Lear asks his daughters to tell him who loves him most as a test of who most deserves his estate. When asked what she has to say to best her two older sisters, Cordelia asks why her sisters ever married if they said they loved their father all. Lear asks, “So young and so untender?” Cordelia steadfastly replies, “So young, my lord, and true.” Lear disinherits her and his life, as a result, spins down to misery and madness.

Shakespeare then has a character comment: “World, World, O World! But that thy strange mutations make us hate thee, life would not yield to age.”

I can hear many in Syria and Iraq today and many in the bottom billions in poverty around the world echo that insight.

In Lear, the King’s court jester becomes the only link between the really foolish King and the reality outside his illusions. Shakespeare’s characters affirm that:

“As flies to wanton boys are we to the gods. They kill us for their sport.”

“Plate sin with gold and the strong lance of justice breaks; arm it in rags, a pygmy’s straw does pierce it.”

We read Shakespeare and we learn about life. Politics is no more than life concentrated and congealed.

For another example of the insider who can’t see reality, consider the play Julius Caesar. When warned by his wife not to attend the Senate on the Ides of March, Caesar is quickly distracted by the flattery of Decius Brutus and puts on his robe to leave home for his rendezvous with destiny — or was his destiny already soaked in his character, which was so easily swayed by a flatterer?

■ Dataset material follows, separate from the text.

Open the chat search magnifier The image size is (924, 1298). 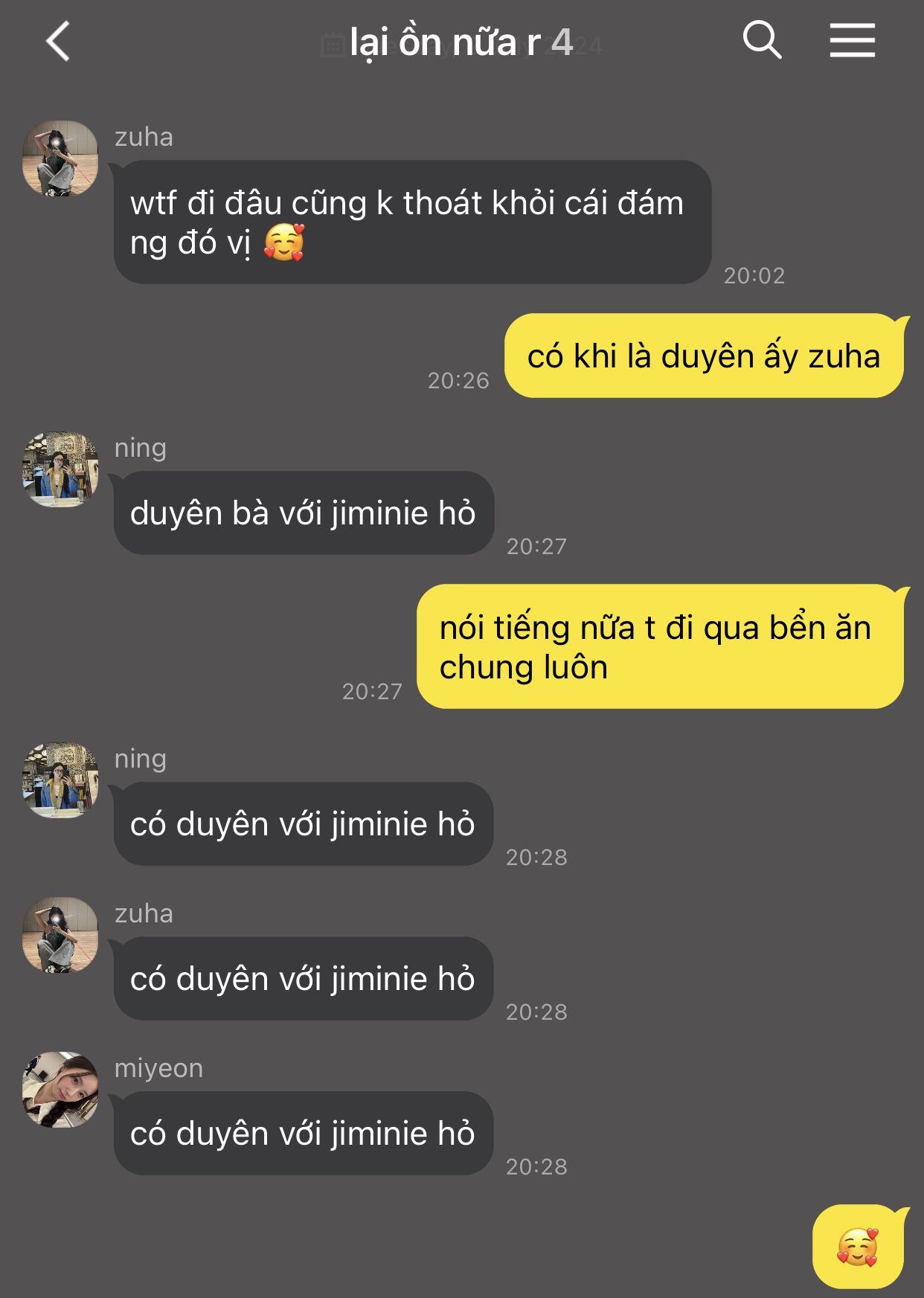(763, 39)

Or consider the case of Othello, who is easily turned murderously against his beautiful, loyal wife by the scheming Iago. In Minnesota Republican Politics, I have come across many Iagos — subtle and effective in their seductions, and undetected in their malevolence.

And in Julius Caesar, Shakespeare gives us bitter lessons in persuasion: Cassius turning Brutus into a righteous-minded assassin and Marc Antony stirringly turning the people against Cassius and Brutus.

Antony, the hard-handed loyalist, does “cry havoc and let slip the dogs of war.” And Rome falls to first anarchy, then civil strife and finally to tyranny.

And yet, knowing reality does not a decisive leader make. Consider Hamlet. Shakespeare gives us one who knows what is wrong but is immobilized by his insights: “The time is out of joint. O cursèd spite that ever I was born to set it right!”; “there are more things in Heaven and Earth, Horatio, than are dreamed of in your philosophy”; “Whether ‘tis nobler in the mind to suffer the slings and arrows of outrageous fortune, or to take arms against a sea of troubles, and by opposing end them?”

Brutus, like many smart politicians and office holders, misreads events. He rightly speaks of the favors of chance and fortune — “there is a tide in the affairs of men …” — but then misreads the signs of his times and demands heading into battle with Antony and Octavian only to lose it and commit suicide.

And what of the illusions of greatness that Macbeth and his wife permit their minds to trust when communicated by the witches? Here ambition is fueled by delusion. Ambition then drives Macbeth and Lady Macbeth to murder and tyranny. Ambition and its evil offspring are frequently the raw stuff of politics.

Brutus remarks wisely that “th’ abuse of greatness is when it disjoins remorse from power.” As for Caesar’s ambition and danger to the Roman Republic, Brutus goes on to reason: “And therefore think him as a serpent’s egg, which, hatched, would as his kind grow mischievous, and kill him in the shell.”

Macbeth asks “What if we fail?” giving voice to the risk aversion so powerful but so debilitating in so many officials and candidates.

His wife, in cold command of her emotions, replies: “We fail.”

For a lesson in strategic leadership consider King Henry V: “once more into the breach dear friends, once more.” And, majestically: “We few, we happy few, we band of brothers; For he today that sheds his blood with me shall be my brother; … and gentlemen in England now abed shall think themselves accursed they were not here, and hold their manhoods cheap whiles any speaks that fought with us upon Saint Crispin’s Day.”

There is far more to learn in Shakespeare about people and life than these few, well-known well-turned phrases. Much more. He has bequeathed us a treasure-trove of wisdom and insight. Would that our politicians would take pleasure in reading him more often.